**PROBLEM DETAILS**
Output only how many lines below contain "screenshot".

(EXTRACTED INFORMATION Opens)

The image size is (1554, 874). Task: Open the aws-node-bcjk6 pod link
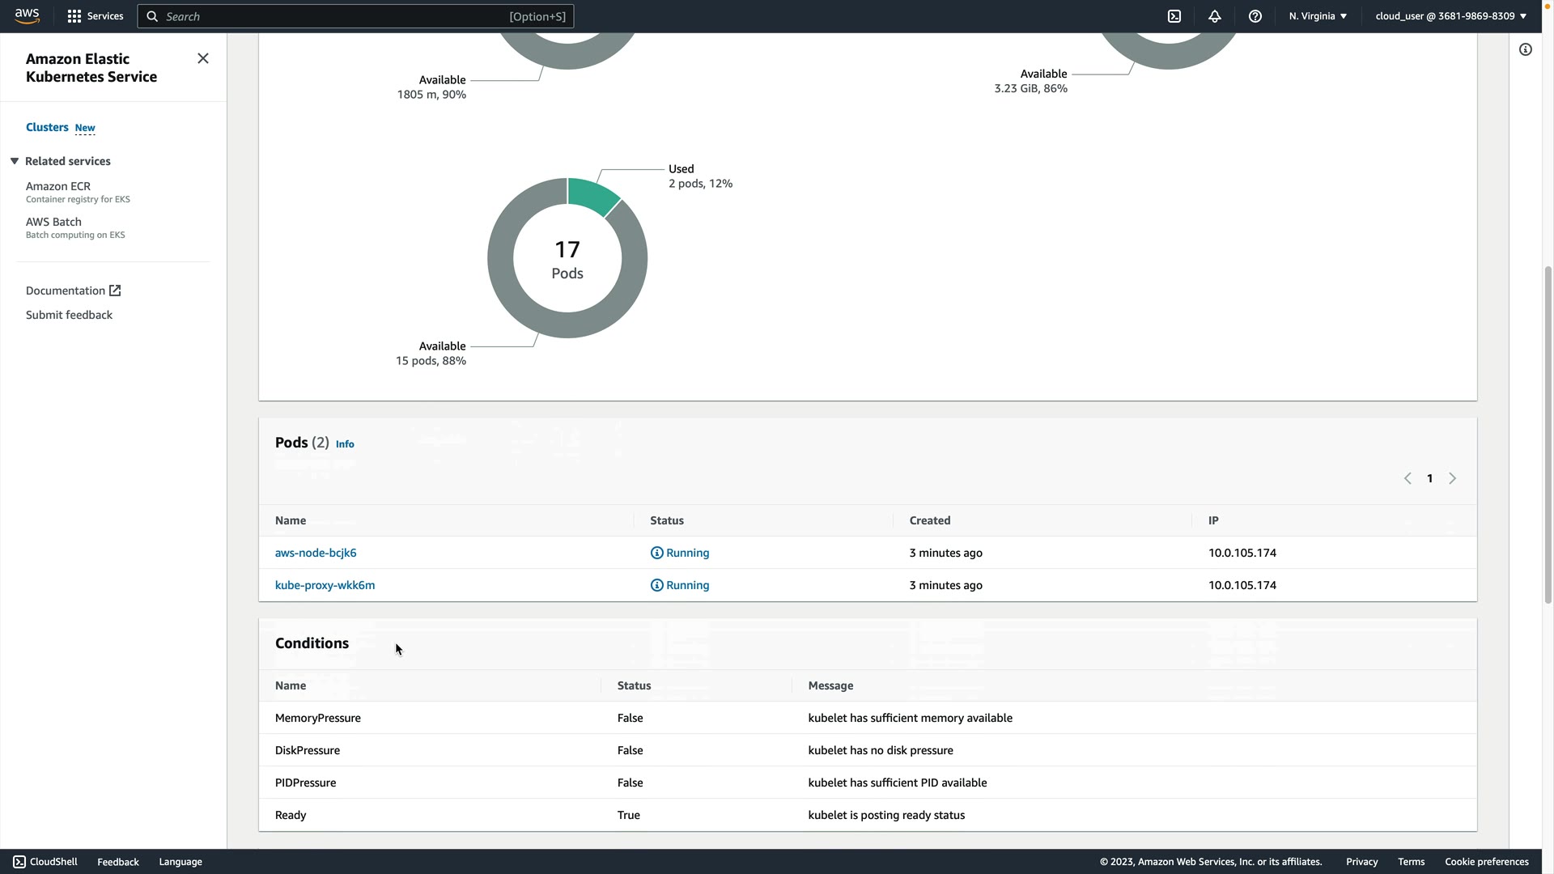(x=316, y=553)
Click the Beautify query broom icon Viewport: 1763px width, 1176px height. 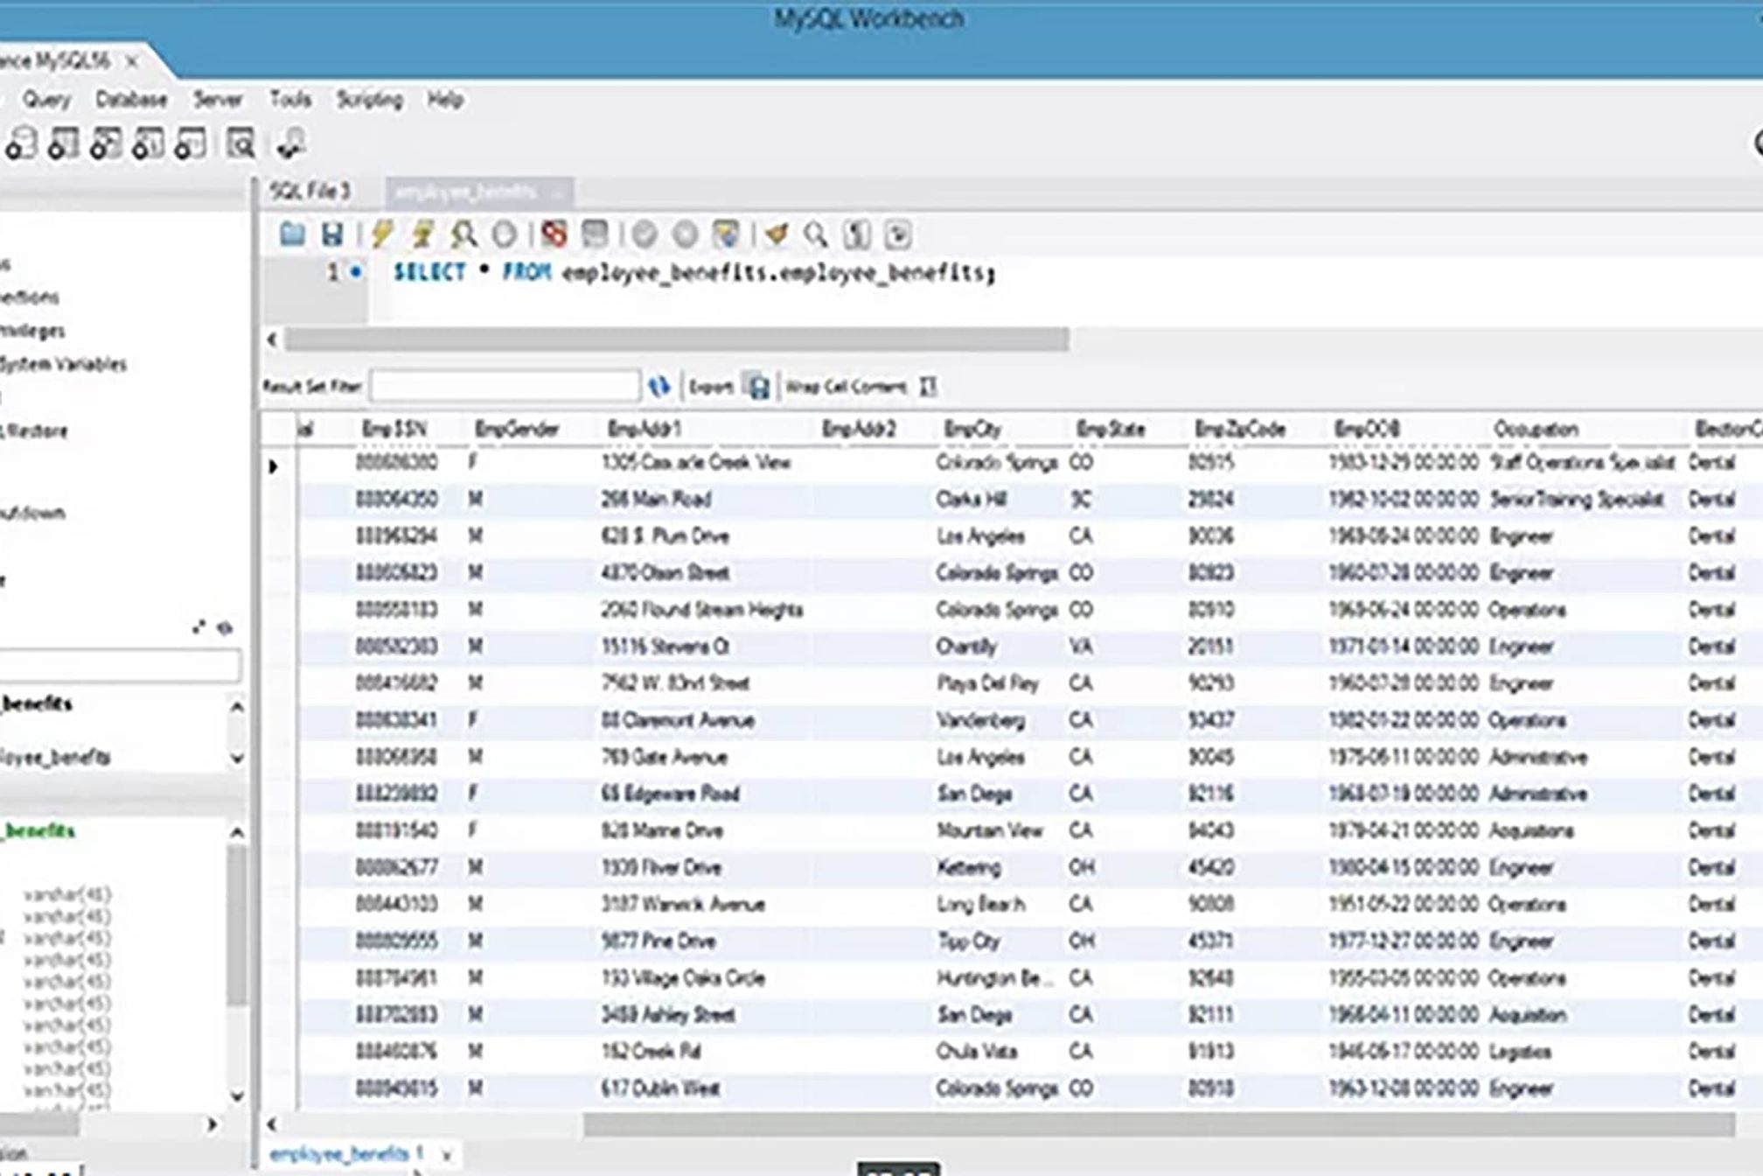click(775, 235)
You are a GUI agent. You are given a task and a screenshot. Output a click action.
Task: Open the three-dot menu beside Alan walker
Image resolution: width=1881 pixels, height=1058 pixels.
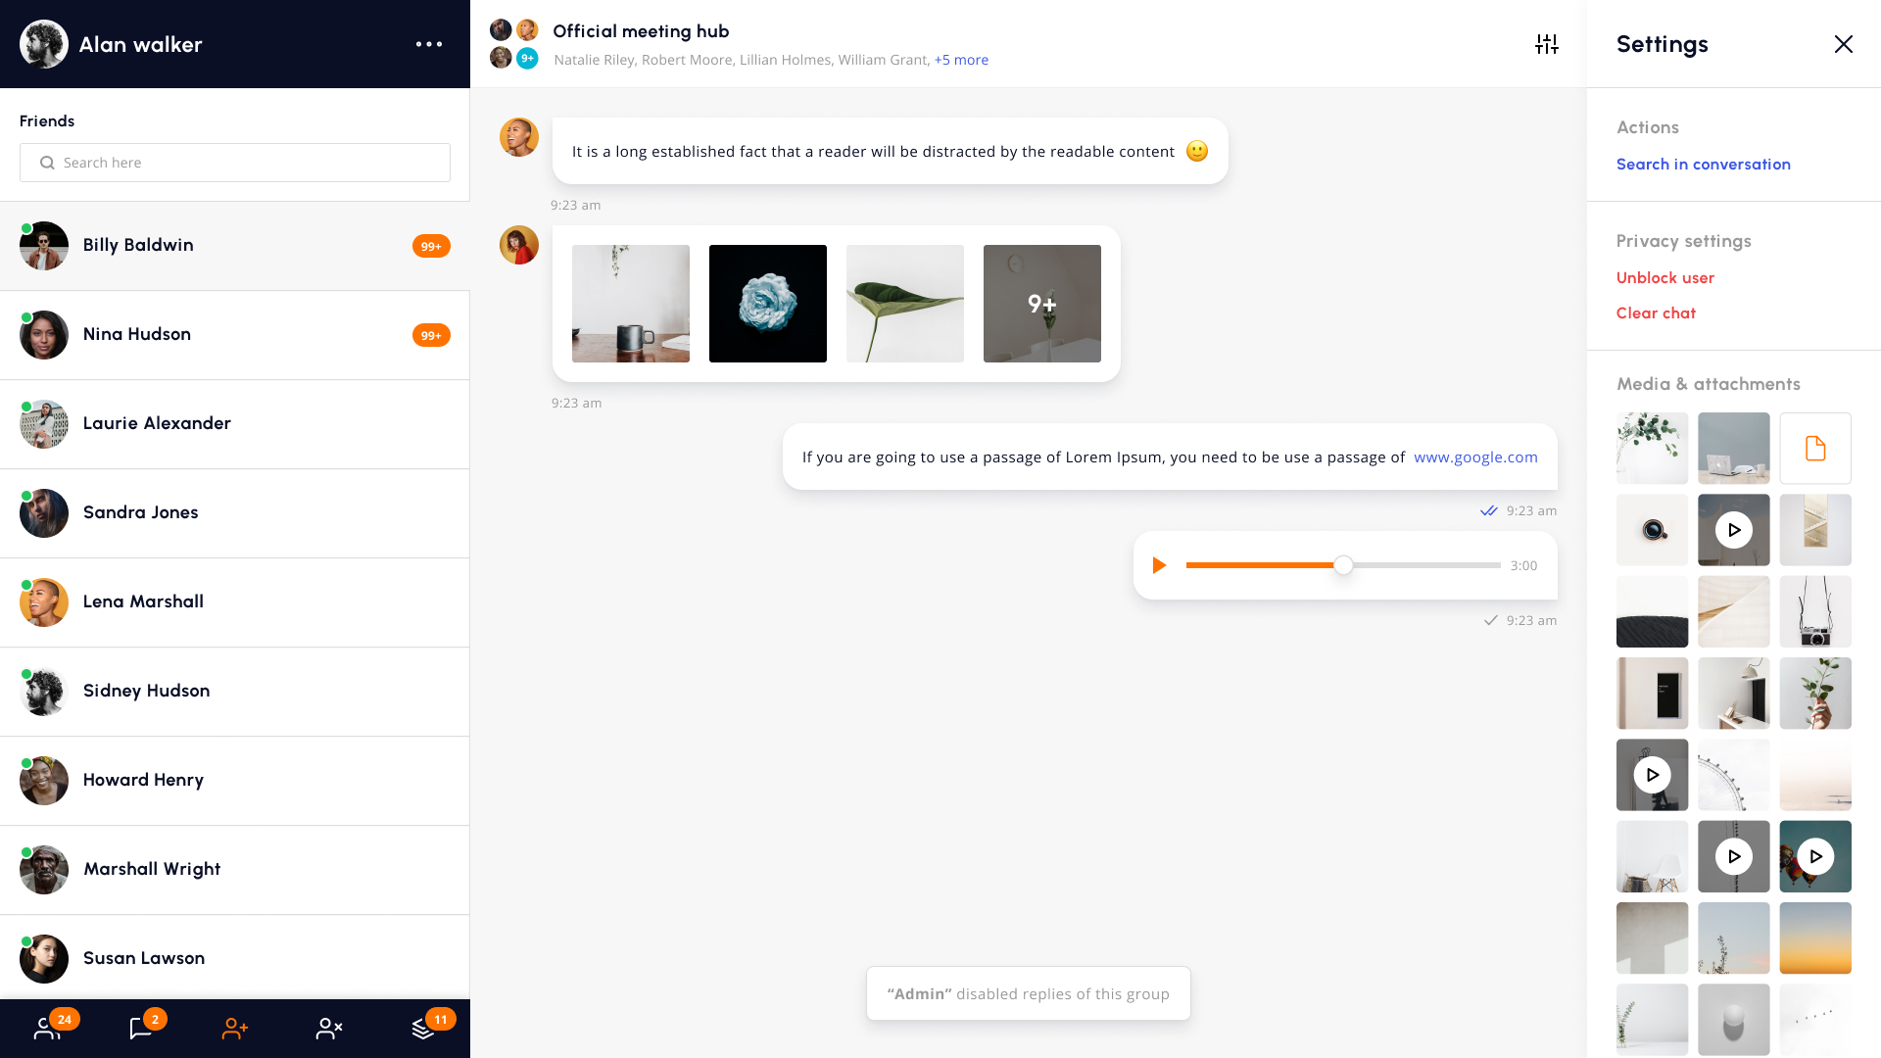coord(428,44)
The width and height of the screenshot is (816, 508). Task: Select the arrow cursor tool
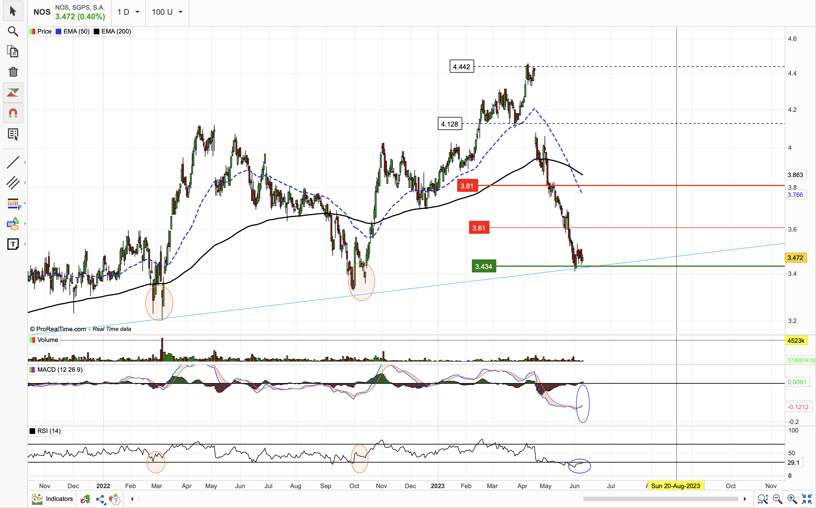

(EXTRACTED INFORMATION Closes)

**COMPLETED EXERCISE**
2